ひこばえ通信
2004年8月号(第217号)

北海道から 
まずは、土づくりから

中西農園・中西康二

 当農園は北海道の東に位置し、オホーツク海を目前にした農業地帯にあります。「食糧基地」とお上が言う、ここ訓子府町(クンネップはアイヌ語で「黒い所」という意味。湿地が多く、小川の水が黒いところからきているようです)で、有機農業に出合い、よつ葉と出会い、二十数年がたちました。
 野菜作りの中で、新技術の農業よりも古い時代(昭和三十年頃)の農業にあこがれ、化学性肥料・農薬に頼らない野菜を作ってきました。まずは、土を作ること、一次産業の副産物の相互利用です。海から漁粕、山から炭、水田から米ヌカ、畑から麦ワラ・野菜残渣物などボカシ(有機物を発酵させて肥料にしたもの)の材料を土に与えることによって、いろいろな微生物菌が繁殖しています。

子どものように育てた野菜 まもなくお届けします

 夏の時期、野菜植え付け後は毎日が観察です。

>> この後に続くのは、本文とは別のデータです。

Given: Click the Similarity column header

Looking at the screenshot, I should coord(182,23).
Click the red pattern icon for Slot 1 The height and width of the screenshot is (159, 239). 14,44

生長していく姿は、子どもと一緒です。今は健康な時も薬を使うようになってしまいましたが、果たしてそれでいいのか。そんなふうに、子どもを観るように、野菜も観ることが、実におもしろいです。
 いろいろな出会いの中、二十数年間で思想や感性が少しずつ変わり、おいしい野菜は会員自身が知っている、と思うようになりました。(口に出さずとも)
 クレームがあったりしても、生産・流通・消費が同じ立場で理解し合えるような付き合いになりたいと思います。
 北海道から野菜が届く時期になりますが、出荷する野菜には想いが入っていますので、上手に料理していただき、感謝の気持で食卓を囲んでください。